Students met with author Dale Brumfield in Cabell Library yesterday to discuss the history of independent and student-operated print publications in the city of Richmond.
Brumfield, author of “Richmond Independent Press: A History of the Underground Zine Scene,” graduated from VCU with a bachelor’s degree in fine arts in 1981 and is currently a graduate student majoring in creative writing. His book explores how Independent and student-operated newspapers, magazines and other print publications are still a major part of Richmond’s cultural history.
“Richmond was actually one of the few cities that started the boom in underground publications and literature in the ‘60s … it wasn’t big cities like New York, Chicago, Seattle or Portland,” Brumfield said.

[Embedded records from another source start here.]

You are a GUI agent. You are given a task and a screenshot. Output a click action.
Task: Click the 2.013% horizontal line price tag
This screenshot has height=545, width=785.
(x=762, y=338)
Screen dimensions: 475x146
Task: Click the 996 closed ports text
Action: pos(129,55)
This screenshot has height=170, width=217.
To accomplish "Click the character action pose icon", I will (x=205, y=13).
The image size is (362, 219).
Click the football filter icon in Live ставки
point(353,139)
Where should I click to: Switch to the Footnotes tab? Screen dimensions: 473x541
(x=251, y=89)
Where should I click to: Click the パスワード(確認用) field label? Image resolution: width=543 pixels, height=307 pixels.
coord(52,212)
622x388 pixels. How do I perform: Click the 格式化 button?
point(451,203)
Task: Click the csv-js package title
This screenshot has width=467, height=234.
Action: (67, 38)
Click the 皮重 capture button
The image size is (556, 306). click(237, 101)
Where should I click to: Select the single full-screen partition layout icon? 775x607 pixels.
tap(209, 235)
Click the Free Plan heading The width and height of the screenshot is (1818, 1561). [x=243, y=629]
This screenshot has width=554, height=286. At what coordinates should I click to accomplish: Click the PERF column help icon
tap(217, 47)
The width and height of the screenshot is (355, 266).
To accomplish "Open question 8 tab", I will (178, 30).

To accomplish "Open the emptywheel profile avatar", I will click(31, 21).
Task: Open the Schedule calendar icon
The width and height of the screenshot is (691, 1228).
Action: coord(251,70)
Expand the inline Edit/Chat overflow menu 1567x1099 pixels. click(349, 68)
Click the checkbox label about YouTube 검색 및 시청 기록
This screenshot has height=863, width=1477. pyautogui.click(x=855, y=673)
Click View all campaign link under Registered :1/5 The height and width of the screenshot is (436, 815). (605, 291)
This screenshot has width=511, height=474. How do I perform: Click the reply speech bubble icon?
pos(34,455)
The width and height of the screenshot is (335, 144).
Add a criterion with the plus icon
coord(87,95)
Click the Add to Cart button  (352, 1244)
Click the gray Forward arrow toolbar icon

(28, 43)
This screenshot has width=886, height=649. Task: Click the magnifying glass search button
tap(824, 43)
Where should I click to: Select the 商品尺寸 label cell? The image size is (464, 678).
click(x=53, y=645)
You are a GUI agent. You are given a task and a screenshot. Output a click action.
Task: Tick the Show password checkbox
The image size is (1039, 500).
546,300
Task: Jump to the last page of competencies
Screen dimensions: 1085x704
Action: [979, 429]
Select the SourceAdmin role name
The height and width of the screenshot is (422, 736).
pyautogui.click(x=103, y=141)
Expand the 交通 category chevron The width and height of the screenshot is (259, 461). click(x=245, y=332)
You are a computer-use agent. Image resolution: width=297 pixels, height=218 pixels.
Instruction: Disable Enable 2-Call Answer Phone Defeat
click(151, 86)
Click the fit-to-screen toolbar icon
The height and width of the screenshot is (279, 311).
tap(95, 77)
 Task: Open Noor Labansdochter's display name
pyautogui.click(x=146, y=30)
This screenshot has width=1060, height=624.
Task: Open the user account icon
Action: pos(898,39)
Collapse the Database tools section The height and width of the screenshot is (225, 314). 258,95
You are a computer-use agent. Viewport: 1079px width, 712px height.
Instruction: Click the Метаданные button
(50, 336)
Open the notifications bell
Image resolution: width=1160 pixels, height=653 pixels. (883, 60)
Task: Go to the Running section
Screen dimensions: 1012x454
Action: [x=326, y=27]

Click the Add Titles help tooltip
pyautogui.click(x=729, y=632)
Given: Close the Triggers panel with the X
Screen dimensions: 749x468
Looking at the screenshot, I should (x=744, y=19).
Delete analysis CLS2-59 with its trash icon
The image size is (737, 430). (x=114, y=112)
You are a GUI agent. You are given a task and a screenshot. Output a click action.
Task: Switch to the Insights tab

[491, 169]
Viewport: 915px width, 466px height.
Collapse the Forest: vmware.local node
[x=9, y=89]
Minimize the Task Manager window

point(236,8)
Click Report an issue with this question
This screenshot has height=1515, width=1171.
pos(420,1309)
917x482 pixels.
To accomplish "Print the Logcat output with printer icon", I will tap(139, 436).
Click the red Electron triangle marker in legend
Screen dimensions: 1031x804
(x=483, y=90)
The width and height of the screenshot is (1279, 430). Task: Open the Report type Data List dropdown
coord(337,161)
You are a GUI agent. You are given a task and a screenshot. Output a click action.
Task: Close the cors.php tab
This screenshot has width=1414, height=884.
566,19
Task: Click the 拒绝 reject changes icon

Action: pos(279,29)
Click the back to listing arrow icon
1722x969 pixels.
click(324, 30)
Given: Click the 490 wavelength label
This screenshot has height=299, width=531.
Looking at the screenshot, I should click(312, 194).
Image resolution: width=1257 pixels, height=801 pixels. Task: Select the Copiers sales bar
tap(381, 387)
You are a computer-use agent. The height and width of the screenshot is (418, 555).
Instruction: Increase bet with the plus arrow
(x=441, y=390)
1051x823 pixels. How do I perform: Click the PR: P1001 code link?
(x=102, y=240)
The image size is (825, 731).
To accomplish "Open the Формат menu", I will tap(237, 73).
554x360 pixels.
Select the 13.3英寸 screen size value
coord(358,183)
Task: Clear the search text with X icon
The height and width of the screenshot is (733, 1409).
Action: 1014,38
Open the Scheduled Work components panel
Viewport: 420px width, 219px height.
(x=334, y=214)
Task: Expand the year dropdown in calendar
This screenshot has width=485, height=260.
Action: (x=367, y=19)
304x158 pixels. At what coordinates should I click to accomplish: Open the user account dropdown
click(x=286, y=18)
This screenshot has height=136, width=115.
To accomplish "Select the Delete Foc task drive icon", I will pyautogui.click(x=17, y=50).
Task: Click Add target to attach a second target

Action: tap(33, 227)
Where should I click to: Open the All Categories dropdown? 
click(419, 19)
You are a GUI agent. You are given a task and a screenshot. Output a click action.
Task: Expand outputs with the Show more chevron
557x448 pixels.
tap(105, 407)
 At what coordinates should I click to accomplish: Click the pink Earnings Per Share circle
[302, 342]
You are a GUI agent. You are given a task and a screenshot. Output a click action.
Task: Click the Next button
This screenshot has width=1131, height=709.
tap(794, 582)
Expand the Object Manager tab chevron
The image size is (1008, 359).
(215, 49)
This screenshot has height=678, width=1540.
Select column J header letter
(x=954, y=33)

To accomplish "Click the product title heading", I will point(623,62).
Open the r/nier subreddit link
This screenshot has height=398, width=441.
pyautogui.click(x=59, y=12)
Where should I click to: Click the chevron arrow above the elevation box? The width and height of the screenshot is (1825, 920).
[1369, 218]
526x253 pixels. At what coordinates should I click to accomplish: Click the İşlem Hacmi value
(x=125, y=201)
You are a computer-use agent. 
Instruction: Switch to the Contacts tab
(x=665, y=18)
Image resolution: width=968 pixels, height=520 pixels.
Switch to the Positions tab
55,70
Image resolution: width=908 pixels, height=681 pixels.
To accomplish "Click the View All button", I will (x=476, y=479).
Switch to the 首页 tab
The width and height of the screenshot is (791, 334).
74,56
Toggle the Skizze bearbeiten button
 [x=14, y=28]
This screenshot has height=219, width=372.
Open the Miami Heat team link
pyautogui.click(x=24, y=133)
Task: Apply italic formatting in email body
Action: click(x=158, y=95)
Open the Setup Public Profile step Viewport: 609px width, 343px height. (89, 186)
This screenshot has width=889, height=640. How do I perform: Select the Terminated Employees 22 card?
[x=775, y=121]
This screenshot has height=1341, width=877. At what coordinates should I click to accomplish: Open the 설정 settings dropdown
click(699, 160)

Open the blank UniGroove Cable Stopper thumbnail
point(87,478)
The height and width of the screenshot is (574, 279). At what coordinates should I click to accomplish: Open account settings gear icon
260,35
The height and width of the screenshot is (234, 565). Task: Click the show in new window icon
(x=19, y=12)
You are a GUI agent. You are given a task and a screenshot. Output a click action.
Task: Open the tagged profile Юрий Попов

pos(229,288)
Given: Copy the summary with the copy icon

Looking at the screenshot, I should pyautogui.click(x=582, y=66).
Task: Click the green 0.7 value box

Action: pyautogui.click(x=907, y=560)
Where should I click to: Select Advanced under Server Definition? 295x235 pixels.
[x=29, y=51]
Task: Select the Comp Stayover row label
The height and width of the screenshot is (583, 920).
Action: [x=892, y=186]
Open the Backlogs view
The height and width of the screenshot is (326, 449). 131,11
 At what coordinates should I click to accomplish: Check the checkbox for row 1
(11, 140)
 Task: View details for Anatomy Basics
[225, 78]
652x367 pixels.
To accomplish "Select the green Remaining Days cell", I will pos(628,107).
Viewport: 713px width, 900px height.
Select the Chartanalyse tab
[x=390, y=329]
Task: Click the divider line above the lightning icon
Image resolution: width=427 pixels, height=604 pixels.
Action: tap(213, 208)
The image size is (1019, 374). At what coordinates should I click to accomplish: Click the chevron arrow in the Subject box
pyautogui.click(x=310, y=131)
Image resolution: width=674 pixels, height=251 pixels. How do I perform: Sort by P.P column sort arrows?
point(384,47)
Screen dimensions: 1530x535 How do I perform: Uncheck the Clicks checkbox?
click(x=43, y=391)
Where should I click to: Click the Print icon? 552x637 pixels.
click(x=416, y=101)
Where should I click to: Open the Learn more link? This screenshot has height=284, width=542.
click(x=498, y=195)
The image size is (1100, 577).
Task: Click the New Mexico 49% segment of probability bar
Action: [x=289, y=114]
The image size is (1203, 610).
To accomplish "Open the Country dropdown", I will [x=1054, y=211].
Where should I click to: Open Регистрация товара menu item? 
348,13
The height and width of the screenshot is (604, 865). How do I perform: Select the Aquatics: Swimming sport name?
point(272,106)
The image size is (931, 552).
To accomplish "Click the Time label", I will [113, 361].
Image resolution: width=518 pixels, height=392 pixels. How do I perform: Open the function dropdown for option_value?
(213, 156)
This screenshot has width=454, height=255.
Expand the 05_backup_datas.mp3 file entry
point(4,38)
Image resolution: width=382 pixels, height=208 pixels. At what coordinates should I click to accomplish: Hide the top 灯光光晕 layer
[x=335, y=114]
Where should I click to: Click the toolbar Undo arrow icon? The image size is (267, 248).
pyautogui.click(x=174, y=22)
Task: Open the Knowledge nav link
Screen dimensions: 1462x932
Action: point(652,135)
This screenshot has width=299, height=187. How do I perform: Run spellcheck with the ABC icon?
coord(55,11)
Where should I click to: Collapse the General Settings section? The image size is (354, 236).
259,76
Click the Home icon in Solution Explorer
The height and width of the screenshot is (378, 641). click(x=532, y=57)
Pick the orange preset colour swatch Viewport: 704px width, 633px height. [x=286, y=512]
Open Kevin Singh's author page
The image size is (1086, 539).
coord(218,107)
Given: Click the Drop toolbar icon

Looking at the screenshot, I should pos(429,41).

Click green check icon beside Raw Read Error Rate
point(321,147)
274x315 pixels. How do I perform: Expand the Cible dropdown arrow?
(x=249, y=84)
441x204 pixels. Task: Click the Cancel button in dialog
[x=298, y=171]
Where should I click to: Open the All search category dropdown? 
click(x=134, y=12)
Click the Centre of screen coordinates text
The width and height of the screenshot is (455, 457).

Brumfield said the individuals leading the rise of independent publications in Richmond were the students of VCU, who discussed that era’s youth culture and promoted social change.
“Even back then, VCU students and alumni were publishing magazines and articles about … under-the-radar artists, social injustices perpetrated by the government and important underground movements that fight against these injustices,” Brumfield said. “They were bullied and persecuted by the authorities for questioning them and speaking their mind.”
Several students who attended the event found the discussion and Brumfield’s book to be surprising and intriguing, especially from a historical perspective.
Graduate student Connor McCormick said he was surprised that Richmond had a history of intense journalistic activism during the Civil Rights Movement and the ‘70s.
“What really caught my eye was the picture of the magazine cover of Richmond’s The Sun Flower, where it shows two riot police officers beating a hippie in the fetal position and a line at the bottom of the picture says Have A Nice Summer,” McCormick said. “I was also amazed to hear about the lengths the FBI went through to try to shut the down the Richmond Chronicle … they cut the power to their meeting places … and arrested people who had a copy for possession of obscene materials.”
Freshman anthropology student Zyla Aunenberg said she found the history of Richmond’s independent art and journalism culture impressive and fascinating.
“It’s mind-blowing to see how slightly different but also how intensely similar our art culture is now to the art culture back then,” Aunenberg said. “We may have had different styles or mediums of expression with the artists and writers who came before us, but our motives and our reasons for creating art and writing stories are still, essentially the same … we stand on the shoulders of giants and that sort of thing.”
Brumfield’s book is available on Amazon for $14.48.
Excerpts from Brumfield’s book were published in The CT Summer issue.